From time immemorial, the commercial world has worked on contracts and agreements. The only difference between then and now, is that earlier a lot of these agreements were oral in nature, whereas nowadays, most businesses, if not all, prefer a binding written agreement. An agreement may be entered into for the smallest of matters to the largest of issues. Agreements in India are governed by the Indian Contract Act and in addition by specific statutes depending upon the nature of the agreements. For instance, an agreement to assign a copyright must bear in mind the provisions of the Copyright Act, 1957. In addition, certain taxing statutes, such as the Stamp Act, contain certain provisions which must be borne in mind while executing the agreement. It is interesting to note that there is no specific format for an agreement. There are various ways in which an agreement can be drafted. The American style of drafting is substantially different from the English style. However, it is important that it contains the vital provisions or else the purpose behind the agreement would be defeated. This Chapter looks at some of the important parts of an agreement.

2. Standard Clauses

2.1.Name Clause

This is the first part and contains the names and addresses of the parties to the agreement. It also specifies whether the agreement includes the heirs, assigns, executors, successors, administrators, etc., of the parties to the agreement. In case there is no provision for an assignment then it would be difficult for any party to do so. This clause also contains the Date of the Agreement when it is executed.


The recitals give a brief background about the agreement. They explain the purpose behind the agreement and the objectives which it seeks to achieve. In case of property conveyancing documents, the recitals also contain a brief title history of the property. The recitals are an integral part of the document and should be carefully drafted so that it becomes easy to construe the agreement.

2.3.Representations and Warranties

This is a very important clause and due care and precaution is required while drafting the same. The parties give out certain representations and warranties in this clause and hence, if they turn out to be false then the other party has a right of action against the party making such false statements. For instance in a flat sale agreement, the flat seller can give a representation that he has not sold or mortgaged the flat to any other party and if there is a claim to the contrary, then he would indemnify the flat purchaser. This clause is also very significant in a Shareholders’ Agreement or a Joint Venture Agreement.

2.4.Prior Permissions and Approvals

Quite often, it may happen that a particular agreement is subject to prior permission from Governmental authorities. In this case, the agreement must clearly mention its conditional nature or else it may be a cause for action. For instance, a share subscription agreement which requires the prior FIPB / RBI permission must clearly state so. In the event the permission is refused then the agreement would terminate.

2.5.Costs and Charges

This Clause mentions who would bear various expenses, professional fees, etc. pertaining to and incidental to the agreement. This may also include the stamp duty cost in case of a transaction pertaining to an immovable property. It is always a good practice to have a clear understanding on this front so as to avoid disputes later on.

- _DATASET EXTRACT_:
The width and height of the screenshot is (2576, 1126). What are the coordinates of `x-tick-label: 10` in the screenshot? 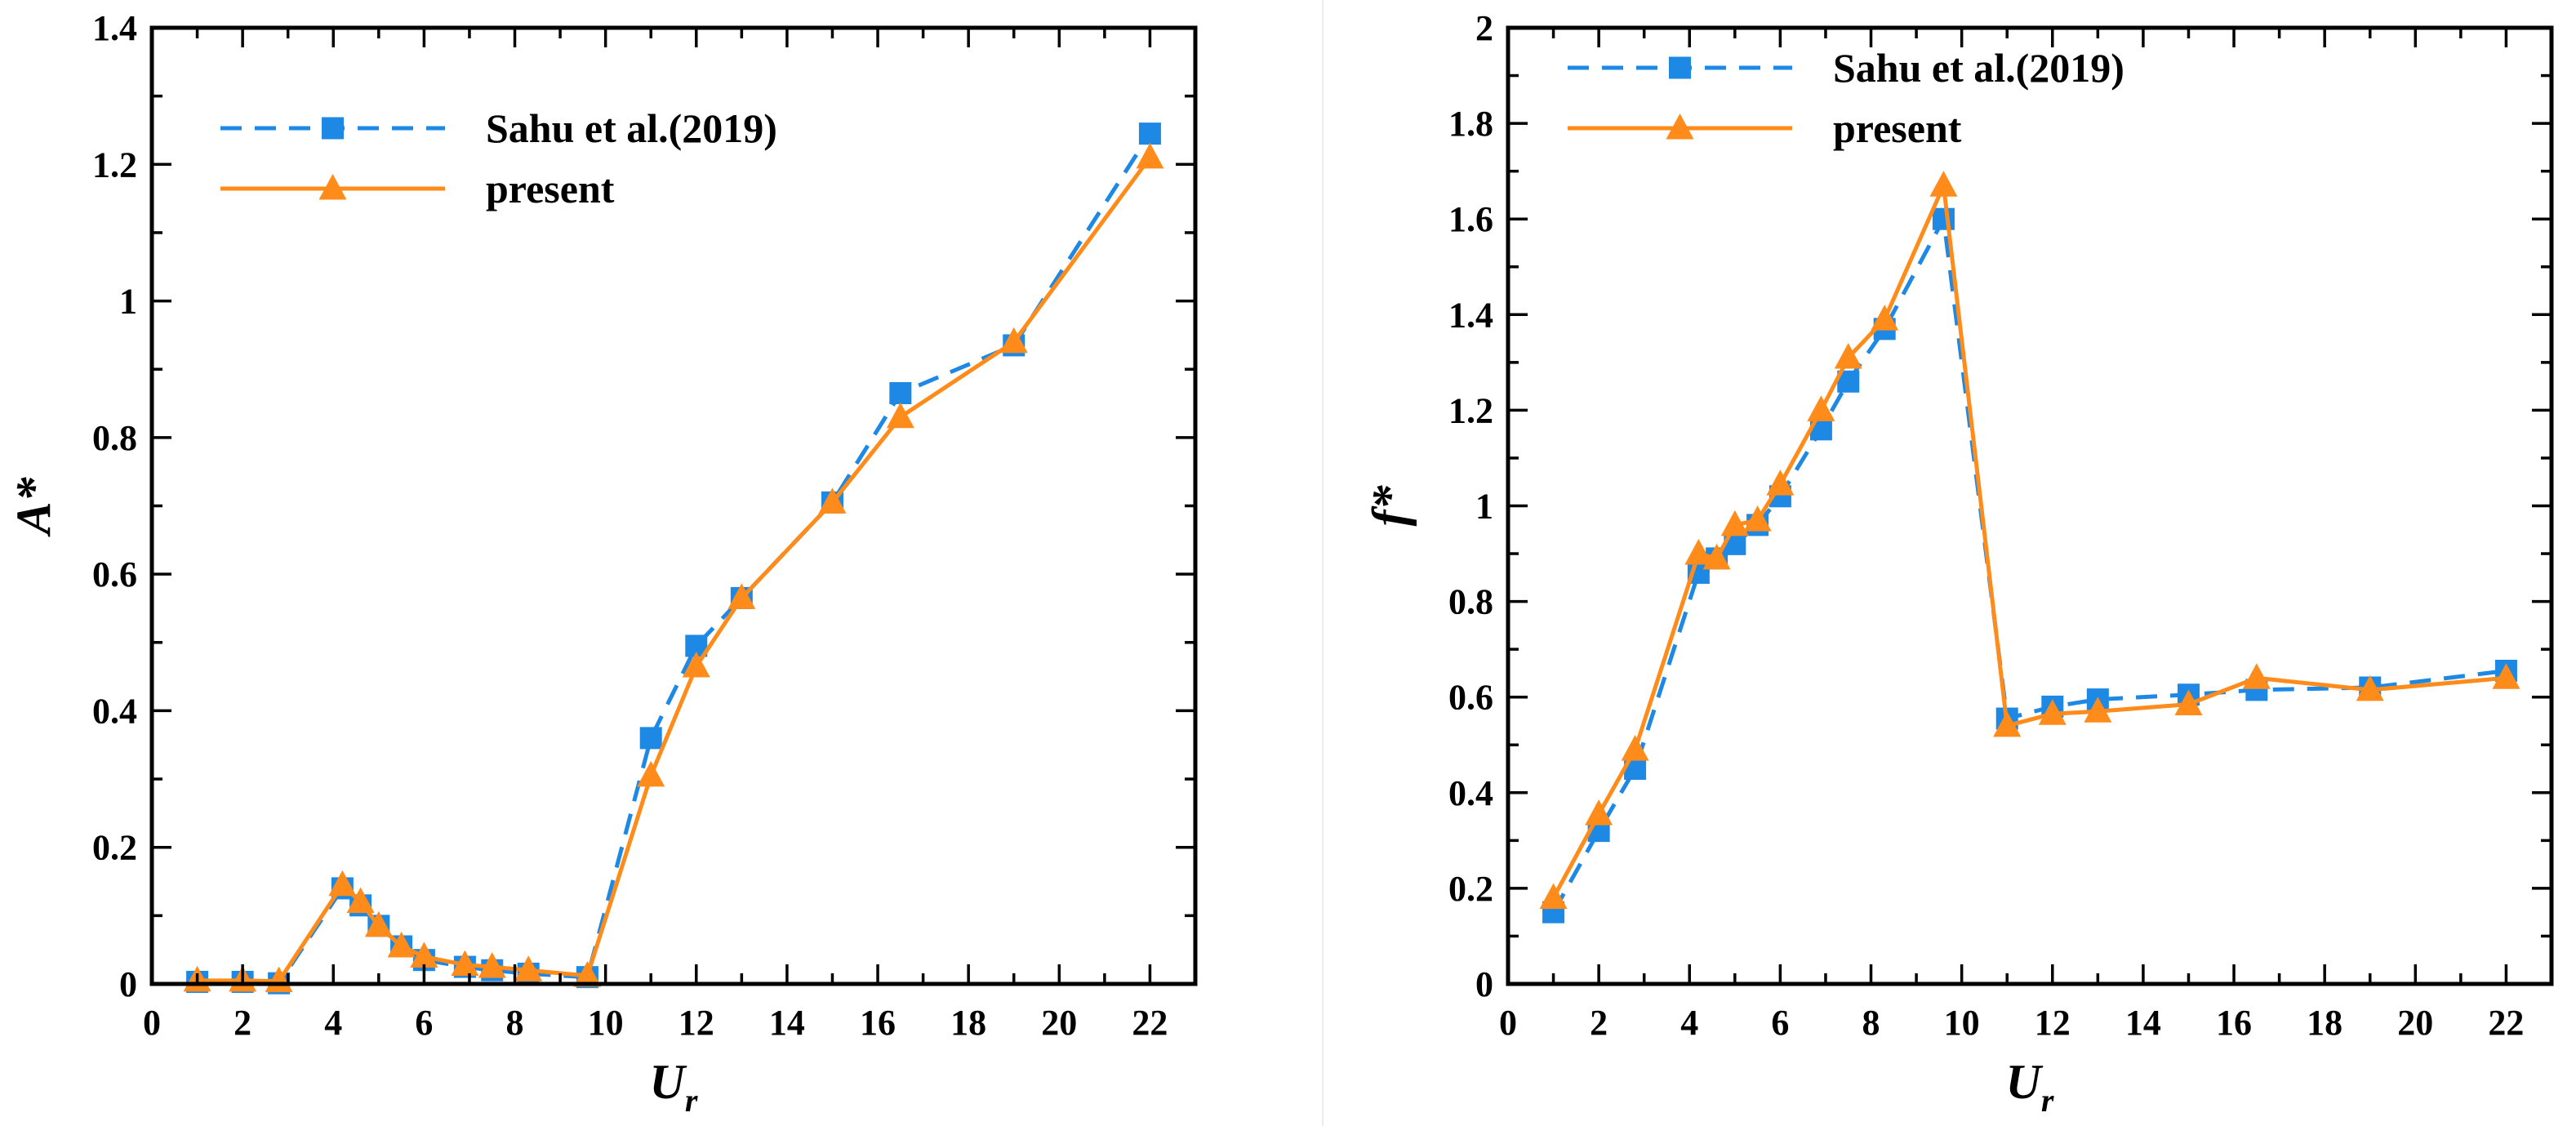 It's located at (1962, 1023).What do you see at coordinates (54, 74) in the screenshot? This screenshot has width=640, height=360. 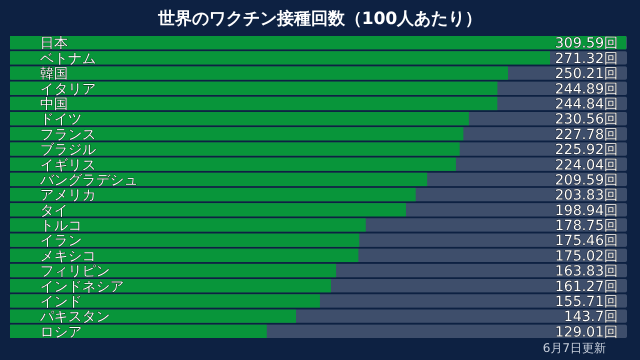 I see `y-tick-label: 韓国` at bounding box center [54, 74].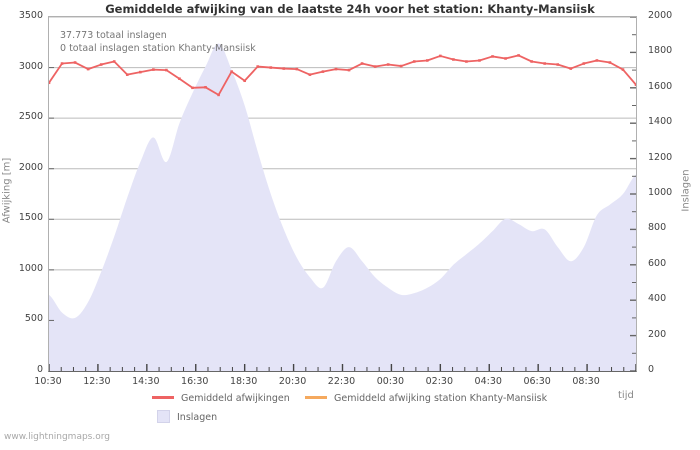 This screenshot has height=450, width=700. What do you see at coordinates (164, 416) in the screenshot?
I see `legend-swatch-strikes` at bounding box center [164, 416].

- _TASK STATEMENT_:
Can you quote the stretch from "This is the" through "construe the agreement." in the piece on drafting agreements? Work only from the piece on drafting agreements, not the data.

- _ANSWER TO THIS PROBLEM_:
This is the first part and contains the names and addresses of the parties to the agreement. It also specifies whether the agreement includes the heirs, assigns, executors, successors, administrators, etc., of the parties to the agreement. In case there is no provision for an assignment then it would be difficult for any party to do so. This clause also contains the Date of the Agreement when it is executed.


The recitals give a brief background about the agreement. They explain the purpose behind the agreement and the objectives which it seeks to achieve. In case of property conveyancing documents, the recitals also contain a brief title history of the property. The recitals are an integral part of the document and should be carefully drafted so that it becomes easy to construe the agreement.